[Date Prev][Date Next][Thread Prev][Thread Next][Date Index][Thread Index]
Re: [Qemu-devel] [PATCH 04/10] qemu-thread: optimize QemuLockCnt with fu
From: |
Fam Zheng |
Subject: |
Re: [Qemu-devel] [PATCH 04/10] qemu-thread: optimize QemuLockCnt with futexes on Linux |
Date: |
Thu, 12 Jan 2017 21:34:45 +0800 |
User-agent: |
Mutt/1.7.1 (2016-10-04) |
On Wed, 01/04 14:26, Paolo Bonzini wrote:
> diff --git a/include/qemu/futex.h b/include/qemu/futex.h
> new file mode 100644
> index 0000000..852d612
> --- /dev/null
> +++ b/include/qemu/futex.h
> @@ -0,0 +1,36 @@
> +/*
> + * Wrappers around Linux futex syscall
> + *
> + * Copyright Red Hat, Inc. 2015
2015 - 2017, too?
> + *
> + * Author:
> + * Paolo Bonzini <address@hidden>
> + *
> + * This work is licensed under the terms of the GNU GPL, version 2 or later.
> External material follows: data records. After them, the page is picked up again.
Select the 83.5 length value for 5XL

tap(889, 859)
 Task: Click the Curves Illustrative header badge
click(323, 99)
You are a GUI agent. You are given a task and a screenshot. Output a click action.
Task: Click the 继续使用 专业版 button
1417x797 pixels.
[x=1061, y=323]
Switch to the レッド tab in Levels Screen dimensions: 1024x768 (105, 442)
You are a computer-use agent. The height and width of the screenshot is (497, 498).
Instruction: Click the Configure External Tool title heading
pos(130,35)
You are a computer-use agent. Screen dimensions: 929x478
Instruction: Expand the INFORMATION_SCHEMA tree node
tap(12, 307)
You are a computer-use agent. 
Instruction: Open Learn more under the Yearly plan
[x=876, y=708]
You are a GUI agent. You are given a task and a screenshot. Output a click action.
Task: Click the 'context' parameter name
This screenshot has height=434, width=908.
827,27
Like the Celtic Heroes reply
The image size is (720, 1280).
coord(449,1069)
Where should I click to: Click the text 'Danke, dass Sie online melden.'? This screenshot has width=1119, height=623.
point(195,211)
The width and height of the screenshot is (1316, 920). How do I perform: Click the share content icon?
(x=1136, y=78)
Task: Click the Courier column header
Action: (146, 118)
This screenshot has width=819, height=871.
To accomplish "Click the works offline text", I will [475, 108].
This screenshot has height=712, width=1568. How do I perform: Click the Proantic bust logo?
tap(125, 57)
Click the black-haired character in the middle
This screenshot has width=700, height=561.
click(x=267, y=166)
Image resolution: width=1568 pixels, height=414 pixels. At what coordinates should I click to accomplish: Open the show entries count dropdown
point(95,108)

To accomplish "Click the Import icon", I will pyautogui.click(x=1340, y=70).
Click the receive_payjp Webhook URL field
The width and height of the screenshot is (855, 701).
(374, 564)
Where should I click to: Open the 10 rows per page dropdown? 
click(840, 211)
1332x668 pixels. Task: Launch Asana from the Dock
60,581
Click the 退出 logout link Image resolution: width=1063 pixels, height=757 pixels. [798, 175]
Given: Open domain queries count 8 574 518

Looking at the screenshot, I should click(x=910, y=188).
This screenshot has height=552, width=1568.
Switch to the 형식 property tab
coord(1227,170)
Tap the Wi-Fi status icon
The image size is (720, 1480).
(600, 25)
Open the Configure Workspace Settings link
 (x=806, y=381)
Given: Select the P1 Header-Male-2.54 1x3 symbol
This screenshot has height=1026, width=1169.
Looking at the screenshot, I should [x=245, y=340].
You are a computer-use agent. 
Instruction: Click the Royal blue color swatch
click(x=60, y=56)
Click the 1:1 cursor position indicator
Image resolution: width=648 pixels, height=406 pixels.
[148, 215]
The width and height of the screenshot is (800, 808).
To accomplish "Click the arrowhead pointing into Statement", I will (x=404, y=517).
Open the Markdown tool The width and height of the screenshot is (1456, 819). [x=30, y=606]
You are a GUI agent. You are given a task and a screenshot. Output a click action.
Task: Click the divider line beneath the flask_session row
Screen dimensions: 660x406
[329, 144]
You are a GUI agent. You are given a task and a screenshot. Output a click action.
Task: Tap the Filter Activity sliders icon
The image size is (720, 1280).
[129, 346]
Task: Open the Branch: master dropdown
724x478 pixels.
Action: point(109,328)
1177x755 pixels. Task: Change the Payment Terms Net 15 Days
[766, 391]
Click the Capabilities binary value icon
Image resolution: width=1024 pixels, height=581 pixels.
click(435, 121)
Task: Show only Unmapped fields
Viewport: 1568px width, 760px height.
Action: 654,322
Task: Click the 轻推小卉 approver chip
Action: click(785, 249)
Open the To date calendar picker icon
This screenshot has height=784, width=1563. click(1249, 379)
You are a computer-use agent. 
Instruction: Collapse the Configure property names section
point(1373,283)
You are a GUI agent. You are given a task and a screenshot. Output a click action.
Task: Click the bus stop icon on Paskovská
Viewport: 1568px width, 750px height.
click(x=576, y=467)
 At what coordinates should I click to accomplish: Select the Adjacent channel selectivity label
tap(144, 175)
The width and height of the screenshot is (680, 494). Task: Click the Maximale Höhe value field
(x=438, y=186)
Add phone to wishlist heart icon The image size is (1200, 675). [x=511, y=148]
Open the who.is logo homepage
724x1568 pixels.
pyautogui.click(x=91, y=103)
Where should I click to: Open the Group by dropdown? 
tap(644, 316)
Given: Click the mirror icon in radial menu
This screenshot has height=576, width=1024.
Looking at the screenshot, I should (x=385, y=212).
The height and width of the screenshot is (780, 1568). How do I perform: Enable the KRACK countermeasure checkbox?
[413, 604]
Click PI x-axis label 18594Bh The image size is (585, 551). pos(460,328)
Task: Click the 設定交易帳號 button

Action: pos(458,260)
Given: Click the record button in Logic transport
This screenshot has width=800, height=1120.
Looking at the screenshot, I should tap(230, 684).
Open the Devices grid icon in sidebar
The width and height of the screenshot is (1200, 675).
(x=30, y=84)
> + * See the COPYING file in the top-level directory.
> + *
> + */
> +
> +#include <sys/syscall.h>
> +#include <linux/futex.h>
> +
> +#define qemu_futex(...) syscall(__NR_futex, __VA_ARGS__)
> +
> +static inline void qemu_futex_wake(void *f, int n)
> +{
> + qemu_futex(f, FUTEX_WAKE, n, NULL, NULL, 0);
> +}
> +
> +static inline void qemu_futex_wait(void *f, unsigned val)
> +{
> + while (qemu_futex(f, FUTEX_WAIT, (int) val, NULL, NULL, 0)) {
> + switch (errno) {
> + case EWOULDBLOCK:
> + return;
> + case EINTR:
> + break; /* get out of switch and retry */
> + default:
> + abort();
> + }
> + }
> +}
> diff --git a/util/lockcnt.c b/util/lockcnt.c
> index 78ed1e4..40cc02a 100644
> --- a/util/lockcnt.c
> +++ b/util/lockcnt.c
> @@ -9,7 +9,288 @@
> #include "qemu/osdep.h"
> #include "qemu/thread.h"
> #include "qemu/atomic.h"
> +#include "trace.h"
>
> +#ifdef CONFIG_LINUX
> +#include "qemu/futex.h"
> +
> +/* On Linux, bits 0-1 are a futex-based lock, bits 2-31 are the counter.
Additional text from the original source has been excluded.